How much storage should we provision for your VM? Never worry about it again
Storage provisioning is one of the most crucial first steps in enterprise application deployment.
If you plan to share storage between hosts in a cluster, getting this right gets harder.
And if you need to set a RAID level, whoa nelly!
Setting the correct RAID level, managing the needs of different VM workloads, and balancing that against cost over time is a forbidding calculation. Add the different workload characteristics of the applications and the need to run consolidated workloads on a given storage array and you have an ugly decision to make. Although one could argue that delivering the highest level of performance to the application is the ultimate goal of storage provisioning, most storage admins don’t have the luxury of a limitless budget.

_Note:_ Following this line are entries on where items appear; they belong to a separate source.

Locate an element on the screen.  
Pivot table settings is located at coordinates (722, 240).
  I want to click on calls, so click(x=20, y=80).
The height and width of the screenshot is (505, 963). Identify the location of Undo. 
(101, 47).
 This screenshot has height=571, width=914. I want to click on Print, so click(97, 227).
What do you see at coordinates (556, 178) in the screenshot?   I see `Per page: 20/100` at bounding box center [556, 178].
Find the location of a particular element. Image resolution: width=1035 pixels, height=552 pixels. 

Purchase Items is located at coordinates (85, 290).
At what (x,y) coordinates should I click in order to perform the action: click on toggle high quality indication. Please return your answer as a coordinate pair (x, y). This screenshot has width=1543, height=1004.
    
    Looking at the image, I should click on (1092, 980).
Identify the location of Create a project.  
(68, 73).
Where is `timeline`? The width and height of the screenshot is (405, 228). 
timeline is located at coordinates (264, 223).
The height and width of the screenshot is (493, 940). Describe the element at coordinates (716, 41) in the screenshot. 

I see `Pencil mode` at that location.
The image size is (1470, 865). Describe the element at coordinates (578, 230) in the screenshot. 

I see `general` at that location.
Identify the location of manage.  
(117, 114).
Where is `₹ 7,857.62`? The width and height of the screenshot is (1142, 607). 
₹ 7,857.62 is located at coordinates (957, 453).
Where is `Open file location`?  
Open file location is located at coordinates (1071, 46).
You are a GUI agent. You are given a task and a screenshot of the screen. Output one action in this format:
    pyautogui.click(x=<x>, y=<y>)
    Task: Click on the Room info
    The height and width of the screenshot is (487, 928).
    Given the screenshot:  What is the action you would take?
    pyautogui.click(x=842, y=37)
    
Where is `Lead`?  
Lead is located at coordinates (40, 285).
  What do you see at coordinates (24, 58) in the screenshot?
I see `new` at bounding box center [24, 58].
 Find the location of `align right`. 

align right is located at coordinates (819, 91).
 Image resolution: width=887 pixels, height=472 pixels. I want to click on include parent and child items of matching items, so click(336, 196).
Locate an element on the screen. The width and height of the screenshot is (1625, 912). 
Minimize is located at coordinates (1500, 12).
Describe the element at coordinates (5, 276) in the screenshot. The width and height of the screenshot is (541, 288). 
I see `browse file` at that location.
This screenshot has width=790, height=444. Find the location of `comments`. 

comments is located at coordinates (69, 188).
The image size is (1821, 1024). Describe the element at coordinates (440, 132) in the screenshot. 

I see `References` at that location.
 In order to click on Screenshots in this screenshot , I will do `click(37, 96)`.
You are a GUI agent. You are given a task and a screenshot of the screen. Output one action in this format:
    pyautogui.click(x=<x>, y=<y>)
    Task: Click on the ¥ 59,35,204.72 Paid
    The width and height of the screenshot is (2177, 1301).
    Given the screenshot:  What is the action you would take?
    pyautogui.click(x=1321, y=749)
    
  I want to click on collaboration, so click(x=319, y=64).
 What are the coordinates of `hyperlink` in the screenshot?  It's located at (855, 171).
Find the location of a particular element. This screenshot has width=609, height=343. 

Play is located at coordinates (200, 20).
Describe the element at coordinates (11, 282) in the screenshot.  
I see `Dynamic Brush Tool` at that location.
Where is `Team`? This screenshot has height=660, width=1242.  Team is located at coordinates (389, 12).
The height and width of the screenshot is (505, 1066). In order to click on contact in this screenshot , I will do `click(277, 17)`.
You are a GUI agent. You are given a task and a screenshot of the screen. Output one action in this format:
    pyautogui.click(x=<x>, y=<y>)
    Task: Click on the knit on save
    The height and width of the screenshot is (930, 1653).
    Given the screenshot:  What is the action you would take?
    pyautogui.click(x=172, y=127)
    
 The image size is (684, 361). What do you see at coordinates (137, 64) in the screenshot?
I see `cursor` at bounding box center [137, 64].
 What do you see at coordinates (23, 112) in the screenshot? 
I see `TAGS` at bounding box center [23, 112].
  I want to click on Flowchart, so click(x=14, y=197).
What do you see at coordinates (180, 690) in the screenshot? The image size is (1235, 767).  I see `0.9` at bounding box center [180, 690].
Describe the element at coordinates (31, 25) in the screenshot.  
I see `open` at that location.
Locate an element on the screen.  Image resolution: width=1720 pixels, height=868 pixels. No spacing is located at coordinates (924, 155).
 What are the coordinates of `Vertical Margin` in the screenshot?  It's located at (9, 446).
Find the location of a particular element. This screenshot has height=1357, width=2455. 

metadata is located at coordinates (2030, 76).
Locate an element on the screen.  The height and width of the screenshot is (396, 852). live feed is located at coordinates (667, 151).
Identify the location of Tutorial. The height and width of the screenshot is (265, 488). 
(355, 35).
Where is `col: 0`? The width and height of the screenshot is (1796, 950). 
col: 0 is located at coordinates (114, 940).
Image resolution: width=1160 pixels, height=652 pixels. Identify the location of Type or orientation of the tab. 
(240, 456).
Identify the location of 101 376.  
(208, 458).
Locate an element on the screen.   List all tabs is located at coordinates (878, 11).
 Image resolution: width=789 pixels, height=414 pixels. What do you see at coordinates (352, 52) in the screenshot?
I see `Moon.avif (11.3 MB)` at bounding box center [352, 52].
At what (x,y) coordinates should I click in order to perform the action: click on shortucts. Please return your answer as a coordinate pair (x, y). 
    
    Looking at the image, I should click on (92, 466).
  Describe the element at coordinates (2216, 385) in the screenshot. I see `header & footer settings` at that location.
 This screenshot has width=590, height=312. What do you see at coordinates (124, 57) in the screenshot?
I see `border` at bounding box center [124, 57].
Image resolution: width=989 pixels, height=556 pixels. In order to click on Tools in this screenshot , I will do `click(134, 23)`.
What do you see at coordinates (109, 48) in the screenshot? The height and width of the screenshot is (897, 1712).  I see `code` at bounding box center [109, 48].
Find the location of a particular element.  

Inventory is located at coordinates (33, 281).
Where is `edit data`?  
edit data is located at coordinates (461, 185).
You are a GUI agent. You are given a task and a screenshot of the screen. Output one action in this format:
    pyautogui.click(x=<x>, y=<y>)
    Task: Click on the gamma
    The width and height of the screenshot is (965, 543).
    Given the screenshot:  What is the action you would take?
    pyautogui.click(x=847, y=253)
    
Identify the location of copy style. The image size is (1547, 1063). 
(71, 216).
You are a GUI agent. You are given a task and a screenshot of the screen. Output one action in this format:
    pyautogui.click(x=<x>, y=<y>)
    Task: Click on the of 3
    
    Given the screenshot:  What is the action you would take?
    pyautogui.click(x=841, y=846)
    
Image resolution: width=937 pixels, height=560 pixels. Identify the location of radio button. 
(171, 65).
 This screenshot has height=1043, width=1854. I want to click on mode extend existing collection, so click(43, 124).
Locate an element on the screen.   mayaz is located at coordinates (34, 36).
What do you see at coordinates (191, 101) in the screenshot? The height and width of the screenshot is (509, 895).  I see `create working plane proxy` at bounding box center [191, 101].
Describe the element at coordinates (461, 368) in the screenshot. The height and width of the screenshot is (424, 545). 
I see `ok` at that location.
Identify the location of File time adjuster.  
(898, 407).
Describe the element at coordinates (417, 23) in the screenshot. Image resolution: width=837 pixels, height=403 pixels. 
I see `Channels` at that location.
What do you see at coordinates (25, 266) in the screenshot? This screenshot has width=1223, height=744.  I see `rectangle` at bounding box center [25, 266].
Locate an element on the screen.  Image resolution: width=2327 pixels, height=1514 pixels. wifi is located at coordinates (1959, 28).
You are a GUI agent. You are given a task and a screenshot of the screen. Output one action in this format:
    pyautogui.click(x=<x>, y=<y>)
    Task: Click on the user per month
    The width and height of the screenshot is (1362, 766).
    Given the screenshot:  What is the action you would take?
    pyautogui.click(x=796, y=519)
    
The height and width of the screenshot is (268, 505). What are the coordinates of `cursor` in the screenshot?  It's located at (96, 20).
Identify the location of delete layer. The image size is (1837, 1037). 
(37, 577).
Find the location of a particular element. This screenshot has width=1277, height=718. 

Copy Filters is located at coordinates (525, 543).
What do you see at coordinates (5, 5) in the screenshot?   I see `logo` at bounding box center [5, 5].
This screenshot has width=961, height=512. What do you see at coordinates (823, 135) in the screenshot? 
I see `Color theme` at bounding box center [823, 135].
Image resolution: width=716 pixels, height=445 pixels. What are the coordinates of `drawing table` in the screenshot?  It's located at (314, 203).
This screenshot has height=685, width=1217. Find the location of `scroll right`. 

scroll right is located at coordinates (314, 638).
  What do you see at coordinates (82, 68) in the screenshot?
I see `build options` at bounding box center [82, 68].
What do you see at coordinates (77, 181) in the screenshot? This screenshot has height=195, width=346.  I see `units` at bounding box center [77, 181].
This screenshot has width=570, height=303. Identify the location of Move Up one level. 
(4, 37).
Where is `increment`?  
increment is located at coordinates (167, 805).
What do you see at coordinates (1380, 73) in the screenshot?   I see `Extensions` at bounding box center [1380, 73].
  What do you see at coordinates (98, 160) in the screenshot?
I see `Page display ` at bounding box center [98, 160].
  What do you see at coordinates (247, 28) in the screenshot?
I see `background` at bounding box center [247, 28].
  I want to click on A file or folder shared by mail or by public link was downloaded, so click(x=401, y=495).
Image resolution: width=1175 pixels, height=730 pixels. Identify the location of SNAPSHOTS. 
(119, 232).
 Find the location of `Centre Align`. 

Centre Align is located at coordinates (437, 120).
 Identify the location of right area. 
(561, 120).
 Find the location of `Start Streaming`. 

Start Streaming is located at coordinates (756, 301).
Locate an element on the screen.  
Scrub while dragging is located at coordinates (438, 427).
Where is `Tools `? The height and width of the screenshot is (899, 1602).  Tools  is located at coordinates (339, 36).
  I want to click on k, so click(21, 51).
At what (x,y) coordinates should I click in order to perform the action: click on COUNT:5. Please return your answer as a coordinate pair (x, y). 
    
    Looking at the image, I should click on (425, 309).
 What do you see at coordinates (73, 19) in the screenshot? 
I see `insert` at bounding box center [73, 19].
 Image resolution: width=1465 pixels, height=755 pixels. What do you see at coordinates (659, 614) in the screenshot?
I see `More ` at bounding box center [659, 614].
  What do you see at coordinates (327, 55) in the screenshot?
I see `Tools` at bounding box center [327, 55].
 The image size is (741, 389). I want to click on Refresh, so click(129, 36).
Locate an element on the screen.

This post is Part 3 in our series exploring how flash impacts VM performance and deployment strategies. Our first post covered the impact of VM host / storage array block alignment, the second post covered the performance differences between different VM types, and this third post will cover how different LUN characteristics and datastore sizes impact performance.
Storage Provisioning for Performance Sucks!
Storage admins provisioning LUNs usually rely on historic perspectives (lessons learned working with the application admins), vendor white papers, and application best practices for storage. However, when that information isn’t available or relevant, you have to experiment with predictive and adaptive schemes for making a LUN provisioning decision. In a predictive scheme, many LUNs with different storage characteristics are provisioned and a VMFS volume is created. In the adaptive scheme, a large LUN with a certain RAID level is created and multiple VMDKs are created. Applications are run with the VM consuming the different VMDKs on the different datastores. If the application performance is not in the acceptable range (likely), then a new RAID layout or cache tuning is applied and the whole experiment is repeated until performance meets the requirement. When multiple VMs share a LUN, VMware vSphere provides disk shares and Storage I/O Control (SIOC) mechanisms to prioritize or give equal access for the VMs.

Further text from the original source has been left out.